Two experiences from this week in particular sat deeply with me and led to greater reflection: spending time with the boys in the residential homes and visiting the streets of El Alto, where many of the homeless children served by Kaya originate.
After some time acclimating to the city and visiting the Kaya Center, we paid two visits to the residential homes for boys. Overlooking La Paz from the outskirts, here the boys are able to experience not only shelter and security, but also the nourishment that comes from family life. Immediately upon our arrival I was moved by the sense of comfort and peace that was evident among the boys. From the simple ways they laughed at the lunch table, played outside for hours, or proudly showed us around the houses, it was clear that this isn’t just a residence for these boys, it is home. Here they are given not only shelter and security, but also guidance from the family in residence and new “brothers” to grow up and develop with, in many ways like siblings.
The Kaya boys’ homes The boys playing soccer
The results of this support over time were exemplified in a Kaya graduation ceremony one night following a visit to the boys’ homes. Cesar, now in his early twenties, left the streets eight years ago to live with Kaya in the Residential Program. Kaya supported him as he matured, completed school, attended university, and recently secured a position as a consultant with a major international firm. During the graduation ceremony stories were shared from his teenage years to the present, and he was given an emotional sendoff by the staff. All of the other boys were in attendance, and Ximena told them that she looks forward to one day having this ceremony for each of them.

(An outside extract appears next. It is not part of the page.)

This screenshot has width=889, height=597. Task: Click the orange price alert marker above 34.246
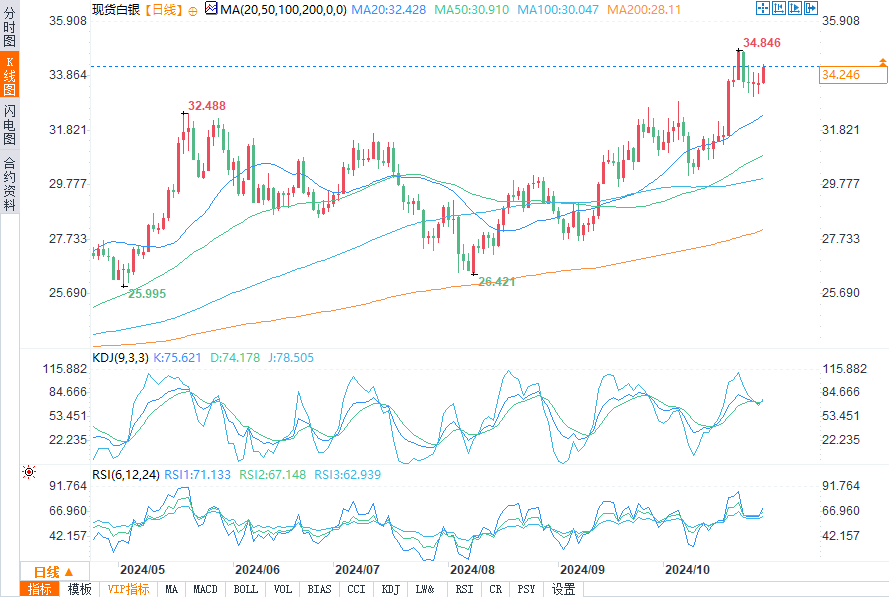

Cesar (in the checkered shirt) at his graduation
On the Streets of El Alto
The other poignant experience of the trip for me was time spent on the streets of El Alto. Positioned high on a plateau overlooking La Paz, El Alto is both more populous and more chaotic. Here there are two million generally poor people squeezed into a small space with very little government oversight, resulting in high crime, drug use, and prostitution. This is also where many of the homeless children either begin living on the streets or eventually end up.
We visited El Alto twice, once during the day and again during the middle of the night. During both visits, we looped through the city checking the places where homeless children tend to take shelter. During our first trip in the daytime, after stopping at a few places we visited an arcade that is popular among the children. Just outside, sitting under a vendor’s counter, were two young homeless girls.
The girls were crouched down with their knees pulled up looking sullen. Both were dirty and disheveled but otherwise could have been any other young girls. Compared to other experiences with homeless children, these girls struck me as looking particularly sad and vulnerable. Everything about them, from their messed-up hair to their bent-over posture, seemed to convey hopelessness. What the details of their lives are like, day to day out there on the street, I struggle to visualize.
A picture of the girls outside the arcade, taken discreetly by John Eggen
Our second visit to El Alto took place late at night. Once again we looped through the city, checking the popular shelter locations. After a little while we encountered a young girl named Josefin.
On one of the more crowded streets we saw a small figure curled up on the floor of an ATM booth. John approached with Carla, Kaya’s Outreach Lead, and quietly knocked on the door. At first she wouldn’t speak, but gently and persistently they coaxed out some words, including her name and age. She was thirteen, and she had been staying here for "a while" - this ATM booth was her spot at night. At one point she stepped out onto the street momentarily, and I was shocked by how small and thin she was - she looked more like eight than thirteen. The thought of someone so young and fragile out on that street every night alone gave me chills.
Josefin in her ATM shelter
Reflecting on these experiences, I am struck by the contrast between the two encounters: on the one hand, the experience of the peace and joy of the boys’ homes and on the other, the harsh environment for these young girls on the streets. While Kaya does what it can to support girls like Josefin, it is currently unable to provide them with the safety, shelter and family support of a residential program. This contrast brought home to me the importance of developing such a Residential Program for Girls, so that Kaya can offer girls like these another alternative to life on the streets just as it does for so many boys, one in which they can be little girls again: have some peace and security, go to school and play, and make goals that they can hope to achieve.